» Task objective
Rewrite the lines below as a numbered list, leaving out any blank lines.

### Data entries ###

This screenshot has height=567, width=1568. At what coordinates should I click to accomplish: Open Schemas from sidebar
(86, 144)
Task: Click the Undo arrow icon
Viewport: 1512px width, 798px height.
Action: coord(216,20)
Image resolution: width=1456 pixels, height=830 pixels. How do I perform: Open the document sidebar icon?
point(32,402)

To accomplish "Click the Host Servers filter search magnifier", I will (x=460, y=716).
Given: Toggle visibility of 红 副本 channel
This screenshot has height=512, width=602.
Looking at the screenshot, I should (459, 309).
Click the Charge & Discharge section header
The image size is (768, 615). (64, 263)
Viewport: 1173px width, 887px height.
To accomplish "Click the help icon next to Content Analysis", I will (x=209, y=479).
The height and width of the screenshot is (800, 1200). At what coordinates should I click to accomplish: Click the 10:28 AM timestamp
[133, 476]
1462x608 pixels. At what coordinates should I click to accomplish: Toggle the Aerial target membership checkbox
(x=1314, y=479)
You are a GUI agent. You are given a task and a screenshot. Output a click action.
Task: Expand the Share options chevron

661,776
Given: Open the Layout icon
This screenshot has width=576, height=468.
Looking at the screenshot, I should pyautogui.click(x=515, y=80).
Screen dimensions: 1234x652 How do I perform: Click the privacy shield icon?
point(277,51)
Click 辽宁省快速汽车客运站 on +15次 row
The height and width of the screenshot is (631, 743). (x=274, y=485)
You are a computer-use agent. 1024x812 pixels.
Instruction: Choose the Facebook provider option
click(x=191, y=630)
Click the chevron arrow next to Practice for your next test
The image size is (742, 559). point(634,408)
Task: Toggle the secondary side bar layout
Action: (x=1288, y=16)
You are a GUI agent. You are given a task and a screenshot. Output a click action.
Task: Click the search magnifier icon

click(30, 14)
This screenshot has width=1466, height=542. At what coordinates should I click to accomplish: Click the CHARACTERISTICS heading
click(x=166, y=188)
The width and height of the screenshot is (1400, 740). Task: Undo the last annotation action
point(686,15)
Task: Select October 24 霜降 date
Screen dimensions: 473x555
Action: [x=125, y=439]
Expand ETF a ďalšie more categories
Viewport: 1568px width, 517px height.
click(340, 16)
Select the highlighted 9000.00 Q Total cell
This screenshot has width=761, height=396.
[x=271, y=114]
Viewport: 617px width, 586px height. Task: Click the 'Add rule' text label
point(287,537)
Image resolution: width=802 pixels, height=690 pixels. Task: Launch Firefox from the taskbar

###

» Task response
1. This screenshot has height=567, width=1568. At what coordinates should I click to accomplish: Open Schemas from sidebar
2. (86, 144)
3. Task: Click the Undo arrow icon
4. Viewport: 1512px width, 798px height.
5. Action: coord(216,20)
6. Image resolution: width=1456 pixels, height=830 pixels. How do I perform: Open the document sidebar icon?
7. point(32,402)
8. To accomplish "Click the Host Servers filter search magnifier", I will (x=460, y=716).
9. Given: Toggle visibility of 红 副本 channel
10. This screenshot has height=512, width=602.
11. Looking at the screenshot, I should (459, 309).
12. Click the Charge & Discharge section header
13. The image size is (768, 615). (64, 263)
14. Viewport: 1173px width, 887px height.
15. To accomplish "Click the help icon next to Content Analysis", I will (x=209, y=479).
16. The height and width of the screenshot is (800, 1200). At what coordinates should I click to accomplish: Click the 10:28 AM timestamp
17. [133, 476]
18. 1462x608 pixels. At what coordinates should I click to accomplish: Toggle the Aerial target membership checkbox
19. (x=1314, y=479)
20. You are a GUI agent. You are given a task and a screenshot. Output a click action.
21. Task: Expand the Share options chevron
22. 661,776
23. Given: Open the Layout icon
24. This screenshot has width=576, height=468.
25. Looking at the screenshot, I should pyautogui.click(x=515, y=80).
26. Screen dimensions: 1234x652 How do I perform: Click the privacy shield icon?
27. point(277,51)
28. Click 辽宁省快速汽车客运站 on +15次 row
29. The height and width of the screenshot is (631, 743). (x=274, y=485)
30. You are a computer-use agent. 1024x812 pixels.
31. Instruction: Choose the Facebook provider option
32. click(x=191, y=630)
33. Click the chevron arrow next to Practice for your next test
34. The image size is (742, 559). point(634,408)
35. Task: Toggle the secondary side bar layout
36. Action: (x=1288, y=16)
37. You are a GUI agent. You are given a task and a screenshot. Output a click action.
38. Task: Click the search magnifier icon
39. click(30, 14)
40. This screenshot has width=1466, height=542. At what coordinates should I click to accomplish: Click the CHARACTERISTICS heading
41. click(x=166, y=188)
42. The width and height of the screenshot is (1400, 740). Task: Undo the last annotation action
43. point(686,15)
44. Task: Select October 24 霜降 date
45. Screen dimensions: 473x555
46. Action: [x=125, y=439]
47. Expand ETF a ďalšie more categories
48. Viewport: 1568px width, 517px height.
49. click(340, 16)
50. Select the highlighted 9000.00 Q Total cell
51. This screenshot has width=761, height=396.
52. [x=271, y=114]
53. Viewport: 617px width, 586px height. Task: Click the 'Add rule' text label
54. point(287,537)
55. Image resolution: width=802 pixels, height=690 pixels. Task: Launch Firefox from the taskbar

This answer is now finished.